Where History Glows After Dark
George M. Reed Roadside Park holds the distinction of being the longest continuously operating roadside park along Missouri Route 66ongest continuously operating roadside park along Missouri Route 66. The original concrete picnic tables are still there, worn smooth by generations of travelers. An M-60 tank from the Desert Storm era stands sentinel, a nod to the military heritage that shaped this stretch of road.
And now, nestled within that historic park, the Route 66 Neon Park has brought a whole new kind of light to the Mother Road.
Funded in part by the City of St. Robert, the Missouri Route 66 Centennial Commission and a myriad of individuals the Neon Park is an open-air museum unlike anything else on the road. A growing collection of vintage neon signs that once flickered outside motels, diners, and garages from St.
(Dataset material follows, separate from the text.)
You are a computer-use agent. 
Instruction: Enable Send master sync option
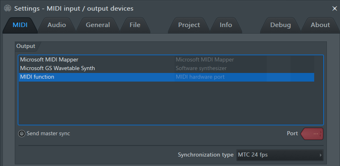click(x=21, y=134)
Louis to Carthage were rescued from fields, dragged out of dusty storage sheds, and painstakingly restored to their mid-century glory. Each one was then donated to the City of St. Robert and installed along lighted pathways where visitors can walk among them up close.
One sign carries a story that still stops people in their tracks. The Stanley Cour-Tel, a St. Louis motel built in 1950, earned a unique place in history by housing astronauts training for Project Mercury — America's first manned space program. Another, the arrow sign from the Main Gate Shopping Center, was a familiar landmark for Fort Leonard Wood service members and their families for decades before spending more than thirty years in a field. Both are now glowing again in the park, returned to the road that connected them to the world.
The park officially opened on May 9, 2025, and it didn't take long for the community to claim it as their own. Graduation photos, family outings, late-night road tripper stops — the park draws visitors every single evening, and the glow is visible long before you reach the parking lot.

The Commission also funded the Route 66 sculpture sign at the park, — one of eleven sign installations placed in every Missouri county Route 66 passes through — unveiled at a ribbon cutting in spring 2026 — a fresh piece of Centennial history standing alongside the rescued relics of the road's past. The signs light up nightly from dusk until midnight. In winter months, they also come on from 5 a.m. to 7 a.m. — a gift to early risers and photographers chasing that blue-hour magic. Free admission. Leashed pets welcome. Bring a camera.
The Road Beneath Your Feet
Route 66 has always been more than asphalt. Every mile carries layers — of commerce and culture, of struggle and celebration, of ordinary people living extraordinary moments along America's most storied highway.
The four-lane road through St. Robert carries the weight of a world at war and the ingenuity of the engineers who answered the call. The park in its median carries the legacy of a man who spent his life building the roads that connected this community. And the neon signs glowing above those original concrete picnic tables carry the spirit of every roadside business that ever beckoned a weary traveler to stop, rest, and stay awhile.
That's the beauty of Route 66. The history isn't behind glass in a museum somewhere. It's right there under your wheels — and lit up after dark.
Jax Welborn is a Route 66 photographer, historian, and author based in Waynesville, Missouri, living and working on Historic Route 66. She serves on the Missouri Route 66 Centennial Commission and the Missouri Route 66 Association.